Our observations clearly show the stratification of aerosols over North China, especially during the DS. Absorbing spherical particles (anthropogenic aerosols) and scattering nonspherical particles (dust or polluted dust) prevailed in the lower and upper lidar layers, respectively. This stratification was primarily determined by the meteorological conditions. Firstly, the air mass origins of the different layers resulted in different aerosol types, whereby low-level anthropogenic aerosols came from the southerly polluted industrial regions (Wang et al., 2013), and the upper dust layers arrived mostly from Mongolia (Sun et al., 2001). Secondly, unfavorable vertical diffusion conditions, when strong northwesterly winds prevailed above the PBL with southerly air masses within the PBL, produced lengthy and intense temperature inversions and low PBL heights (Tao et al., 2014). The suppressed convection constrained dust into the PBL, which may also have contributed to higher surface relative humidity (Wilcox et al., 2016). These unique and unfavorable meteorological conditions in North China promote the extremely serious haze pollution and lead to a stratification of aerosols. The PLDR in the upper lidar layer and the percentage of EXT₃₅₅ in total EXT₃₅₅ in the lower lidar layer during the DS is considerably higher than during the CS and clean periods. Moreover, the increased share of elevated dust to the upper aerosols coincides with the increase in the proportion of surface aerosol and trace gas in the whole layer. Model simulations show that the elevated dust during DS reduces the lower level atmospheric turbulent mixing and thereby weakens the diffusion and convection of surface aerosols.

During our 3-month observations, we captured nine HPIs, and eight of them showed differences of meteorological conditions in the PBL and in the free troposphere, which have led to the stratification of aerosols. Therefore, aerosol stratification is common in North China. Here we conclude when southerly transmission is dominant in the PBL (anthropogenic aerosols) and northwest transportation prevails in the free troposphere (dust), this usually leads to aerosol stratification. Upper dust aerosol induced dust–meteorology interactions; the dust–meteorology interactions mainly includes two aspects. Firstly, the difference in meteorological conditions between the upper and lower lidar layer leads to the aerosol stratification of upper dust and lower anthropogenic aerosols. Secondly, elevated dust alters the atmospheric thermodynamics and stability, mostly by lower level cooling and upper level heating, especially during the dissipation stage. The suppressed turbulent exchange and decrease in PBL height impede dissipation of persistent heavy haze pollution. The dust–meteorology interactions provide very important information toward a complete understanding of the formation mechanism of winter haze in North China and may also explain the special multiphase chemistry in this region.

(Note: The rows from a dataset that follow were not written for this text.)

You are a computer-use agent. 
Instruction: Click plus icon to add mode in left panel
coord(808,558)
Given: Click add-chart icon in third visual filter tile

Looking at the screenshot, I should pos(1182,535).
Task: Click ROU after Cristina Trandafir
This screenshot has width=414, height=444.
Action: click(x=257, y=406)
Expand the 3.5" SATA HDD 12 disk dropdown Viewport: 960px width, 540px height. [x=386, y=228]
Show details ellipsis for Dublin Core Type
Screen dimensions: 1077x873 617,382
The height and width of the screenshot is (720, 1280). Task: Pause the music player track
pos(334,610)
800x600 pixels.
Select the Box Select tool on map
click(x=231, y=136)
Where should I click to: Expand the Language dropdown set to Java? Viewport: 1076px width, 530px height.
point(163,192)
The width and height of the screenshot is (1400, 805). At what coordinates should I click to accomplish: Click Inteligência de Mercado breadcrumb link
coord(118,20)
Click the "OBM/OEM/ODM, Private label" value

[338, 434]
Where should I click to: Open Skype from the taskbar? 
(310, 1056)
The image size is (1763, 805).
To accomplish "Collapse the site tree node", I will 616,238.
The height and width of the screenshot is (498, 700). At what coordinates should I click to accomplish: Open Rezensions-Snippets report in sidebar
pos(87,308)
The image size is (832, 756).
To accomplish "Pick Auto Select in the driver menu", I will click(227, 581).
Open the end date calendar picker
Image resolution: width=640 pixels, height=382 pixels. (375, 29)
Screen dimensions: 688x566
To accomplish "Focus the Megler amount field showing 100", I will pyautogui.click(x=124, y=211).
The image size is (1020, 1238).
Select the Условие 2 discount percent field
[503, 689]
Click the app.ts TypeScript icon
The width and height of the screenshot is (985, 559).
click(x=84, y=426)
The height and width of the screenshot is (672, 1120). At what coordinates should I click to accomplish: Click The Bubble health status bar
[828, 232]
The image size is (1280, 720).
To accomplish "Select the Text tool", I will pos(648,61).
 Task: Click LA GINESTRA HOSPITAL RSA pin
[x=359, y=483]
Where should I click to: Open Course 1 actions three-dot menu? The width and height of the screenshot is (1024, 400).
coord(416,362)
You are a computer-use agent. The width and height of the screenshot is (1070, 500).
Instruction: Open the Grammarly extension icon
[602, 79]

In summary, we use ground-based observations combined with WRF-Chem simulations to investigate the role of dust on meteorology and air pollution in North China, specifically focusing on the dissipation process during persistent heavy air pollution events over 4 d. Our results show that elevated dust not only directly affects the air quality, but also worsens the meteorological conditions to impede the rate of dissipation of surface air pollution, which may be one of the reasons why haze pollution in North China is heavier than that in other parts of the country. The interactions between natural dust and heavy anthropogenic surface air pollution events help us better understand the transmission, explosive growth, and dissipation of persistent wintertime air pollution in North China. In a similar way, considering the extremely strong long-range transport potential of dust aerosol, Saharan dust could affect India (Deepshikha et al., 2006), Europe (Papayannis et al., 2008) and the United States (Prospero, 1999), since Asian dust can even be transported one full circuit around the globe (Uno et al., 2009). Similar stratification and effects should be investigated in other parts of the world that also suffer from severe particulate pollution (Wu et al., 2017).